[INFORMATION SUPPLIED — start]
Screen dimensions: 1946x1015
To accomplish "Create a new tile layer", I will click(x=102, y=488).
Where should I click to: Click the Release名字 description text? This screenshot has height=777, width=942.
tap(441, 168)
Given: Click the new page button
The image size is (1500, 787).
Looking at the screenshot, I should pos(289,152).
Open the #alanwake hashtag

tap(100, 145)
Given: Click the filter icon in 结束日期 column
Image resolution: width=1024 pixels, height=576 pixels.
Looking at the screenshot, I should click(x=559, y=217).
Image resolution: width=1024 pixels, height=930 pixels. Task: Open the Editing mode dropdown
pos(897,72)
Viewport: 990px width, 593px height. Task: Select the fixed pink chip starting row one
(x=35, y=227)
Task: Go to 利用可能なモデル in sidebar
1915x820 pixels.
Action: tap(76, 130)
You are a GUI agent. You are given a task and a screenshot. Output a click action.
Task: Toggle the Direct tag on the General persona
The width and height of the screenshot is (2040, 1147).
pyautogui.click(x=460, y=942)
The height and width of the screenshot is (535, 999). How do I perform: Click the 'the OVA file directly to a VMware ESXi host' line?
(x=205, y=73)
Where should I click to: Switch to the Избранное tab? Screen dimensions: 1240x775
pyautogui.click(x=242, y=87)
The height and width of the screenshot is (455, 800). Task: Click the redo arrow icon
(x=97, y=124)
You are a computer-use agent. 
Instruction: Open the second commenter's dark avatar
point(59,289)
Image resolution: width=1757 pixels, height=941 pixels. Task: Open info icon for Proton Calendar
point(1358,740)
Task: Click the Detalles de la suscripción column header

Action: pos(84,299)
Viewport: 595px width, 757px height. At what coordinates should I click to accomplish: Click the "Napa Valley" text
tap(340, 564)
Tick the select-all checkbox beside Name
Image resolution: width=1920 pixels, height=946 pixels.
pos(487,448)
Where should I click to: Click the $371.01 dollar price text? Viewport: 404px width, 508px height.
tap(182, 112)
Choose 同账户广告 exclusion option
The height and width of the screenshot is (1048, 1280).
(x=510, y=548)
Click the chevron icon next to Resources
[INFORMATION SUPPLIED — finish]
◆ **WHAT IS EXPECTED**
Look above for the line with "Image resolution: width=1024 pixels, height=576" and the line with "You are a computer-use agent.". Write out those two lines and all the lines between them, exactly, and no others.

◆ **EXERCISE ANSWER**
Image resolution: width=1024 pixels, height=576 pixels.
Looking at the screenshot, I should click(x=559, y=217).
Image resolution: width=1024 pixels, height=930 pixels. Task: Open the Editing mode dropdown
pos(897,72)
Viewport: 990px width, 593px height. Task: Select the fixed pink chip starting row one
(x=35, y=227)
Task: Go to 利用可能なモデル in sidebar
1915x820 pixels.
Action: tap(76, 130)
You are a GUI agent. You are given a task and a screenshot. Output a click action.
Task: Toggle the Direct tag on the General persona
The width and height of the screenshot is (2040, 1147).
pyautogui.click(x=460, y=942)
The height and width of the screenshot is (535, 999). How do I perform: Click the 'the OVA file directly to a VMware ESXi host' line?
(x=205, y=73)
Where should I click to: Switch to the Избранное tab? Screen dimensions: 1240x775
pyautogui.click(x=242, y=87)
The height and width of the screenshot is (455, 800). Task: Click the redo arrow icon
(x=97, y=124)
You are a computer-use agent. 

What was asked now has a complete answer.